Saved entries
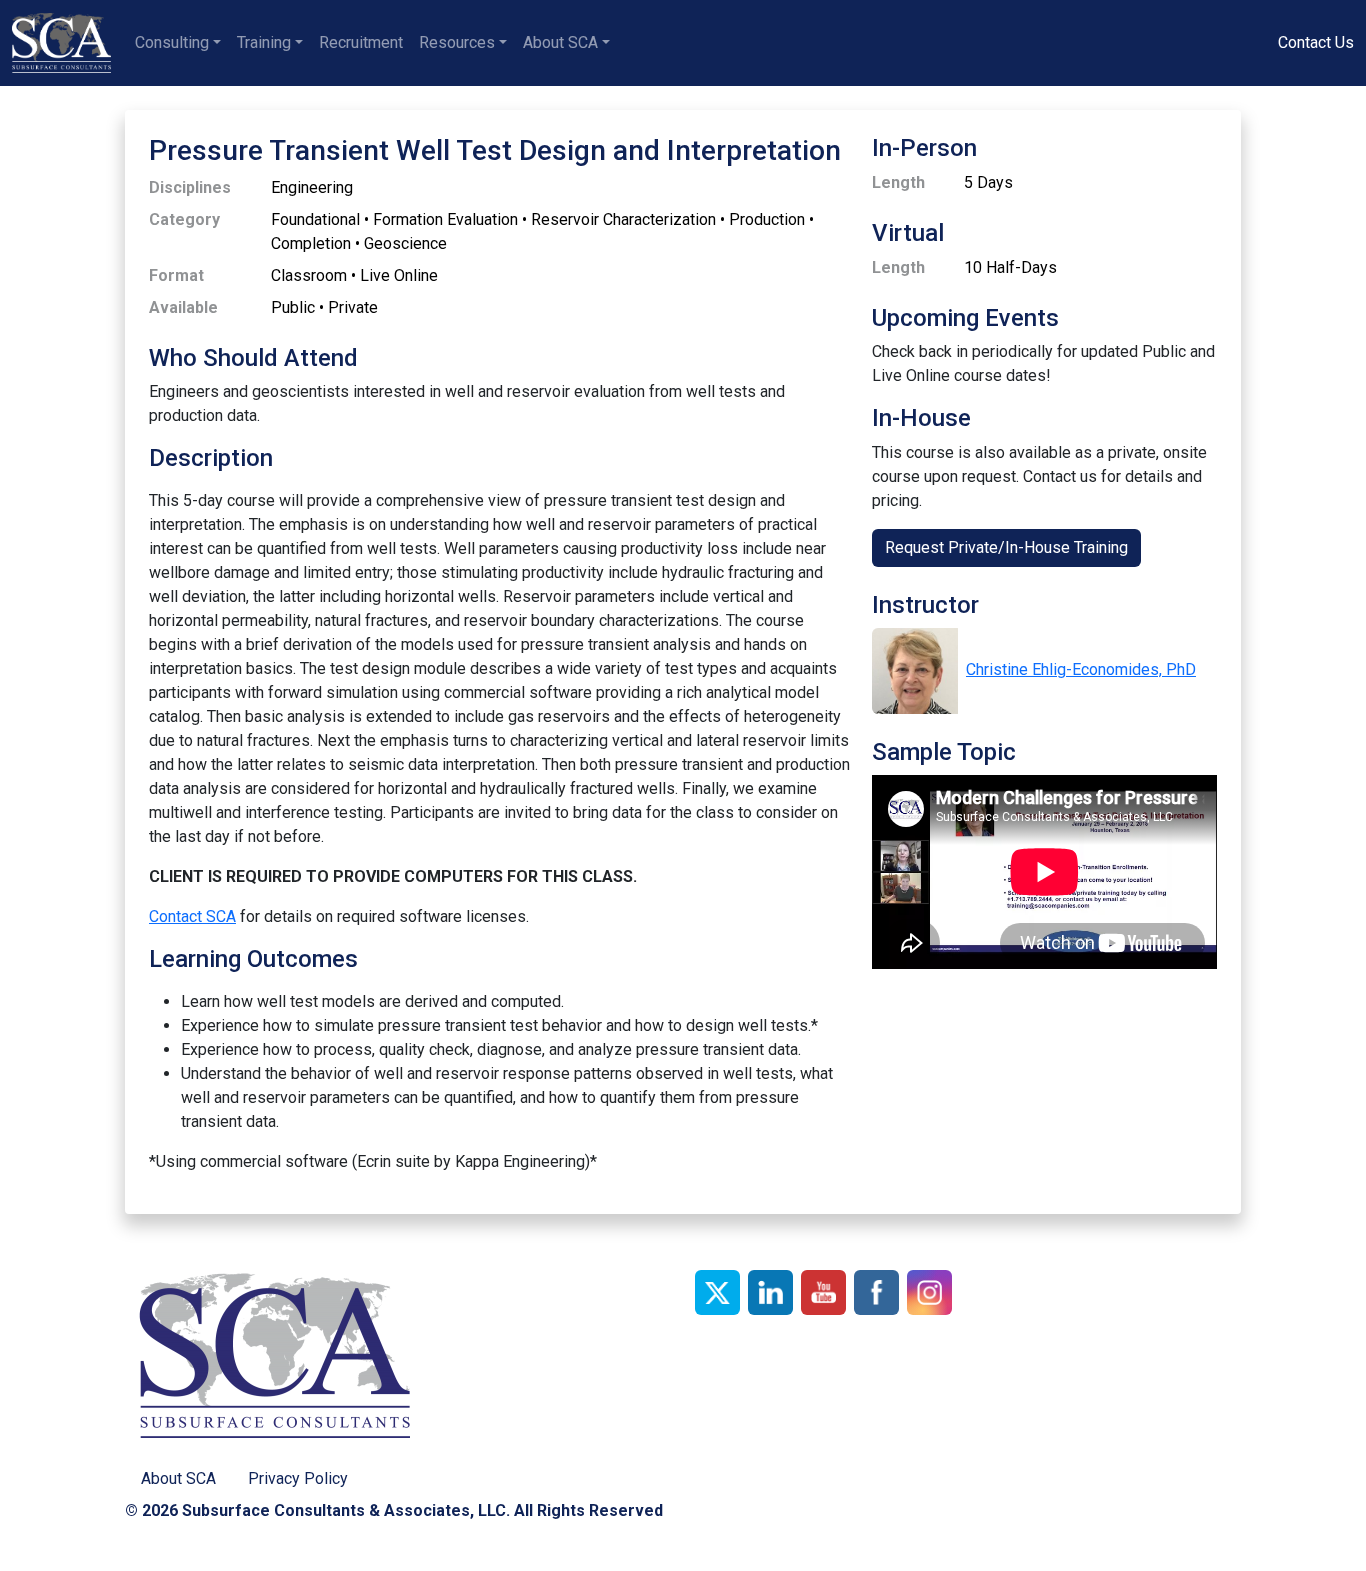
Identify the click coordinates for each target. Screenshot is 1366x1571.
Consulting (172, 42)
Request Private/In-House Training (1006, 547)
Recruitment (361, 42)
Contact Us (1316, 42)
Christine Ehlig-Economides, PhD (1081, 669)
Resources (457, 42)
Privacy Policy (298, 1478)
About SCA (560, 42)
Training (264, 42)
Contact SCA (192, 916)
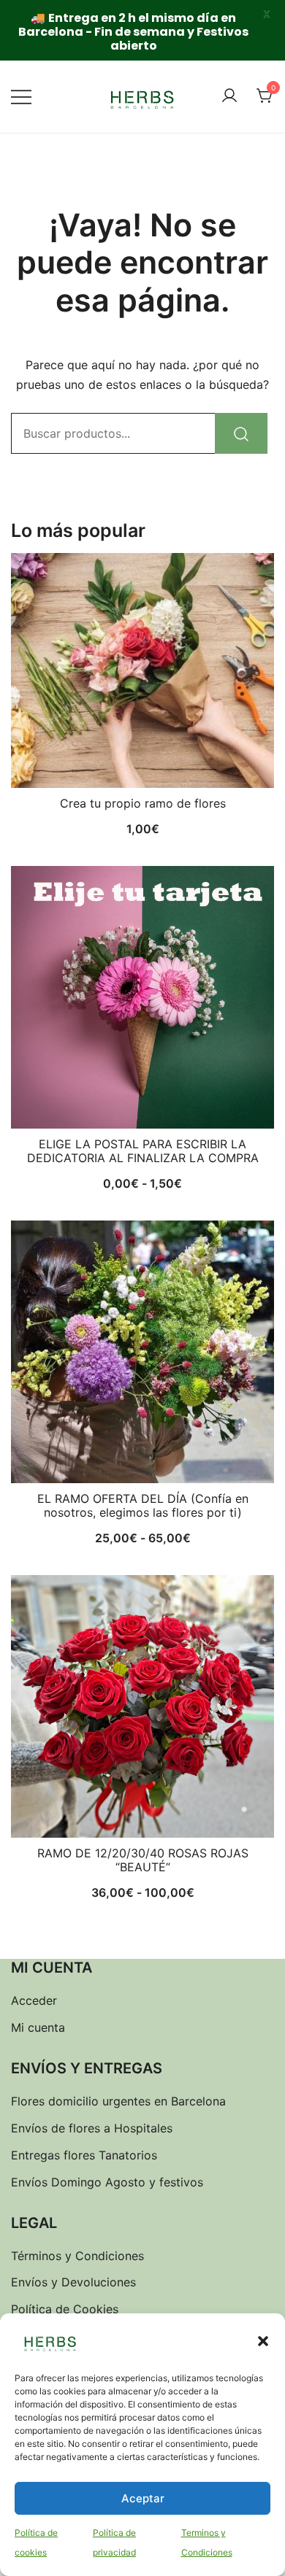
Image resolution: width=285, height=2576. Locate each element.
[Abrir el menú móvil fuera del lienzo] (21, 97)
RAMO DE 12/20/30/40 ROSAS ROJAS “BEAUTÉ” (142, 1860)
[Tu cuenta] (229, 96)
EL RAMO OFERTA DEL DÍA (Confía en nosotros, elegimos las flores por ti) (142, 1505)
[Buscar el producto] (241, 433)
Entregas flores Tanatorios (84, 2155)
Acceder (34, 2000)
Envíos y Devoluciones (73, 2282)
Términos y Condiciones (77, 2255)
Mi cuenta (38, 2027)
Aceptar (142, 2498)
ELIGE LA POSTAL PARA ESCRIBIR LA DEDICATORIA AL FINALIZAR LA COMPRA (143, 1151)
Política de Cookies (64, 2309)
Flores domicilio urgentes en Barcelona (118, 2101)
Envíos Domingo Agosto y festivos (107, 2182)
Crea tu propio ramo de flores (143, 803)
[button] (263, 2341)
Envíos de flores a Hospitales (91, 2128)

### EXERCISE BRIEF
Reproduce every line above exactly, pictures excluded.

### SOLUTION BELOW
Identify the click coordinates for each target. Screenshot is 1366x1571.
Consulting (172, 42)
Request Private/In-House Training (1006, 547)
Recruitment (361, 42)
Contact Us (1316, 42)
Christine Ehlig-Economides, PhD (1081, 669)
Resources (457, 42)
Privacy Policy (298, 1478)
About SCA (560, 42)
Training (264, 42)
Contact SCA (192, 916)
Image resolution: width=285, height=2576. Locate each element.
[Abrir el menú móvil fuera del lienzo] (21, 97)
RAMO DE 12/20/30/40 ROSAS ROJAS “BEAUTÉ” (142, 1860)
[Tu cuenta] (229, 96)
EL RAMO OFERTA DEL DÍA (Confía en nosotros, elegimos las flores por ti) (142, 1505)
[Buscar el producto] (241, 433)
Entregas flores Tanatorios (84, 2155)
Acceder (34, 2000)
Envíos y Devoluciones (73, 2282)
Términos y Condiciones (77, 2255)
Mi cuenta (38, 2027)
Aceptar (142, 2498)
ELIGE LA POSTAL PARA ESCRIBIR LA DEDICATORIA AL FINALIZAR LA COMPRA (143, 1151)
Política de Cookies (64, 2309)
Flores domicilio urgentes en Barcelona (118, 2101)
Envíos Domingo Agosto y festivos (107, 2182)
Crea tu propio ramo de flores (143, 803)
[button] (263, 2341)
Envíos de flores a Hospitales (91, 2128)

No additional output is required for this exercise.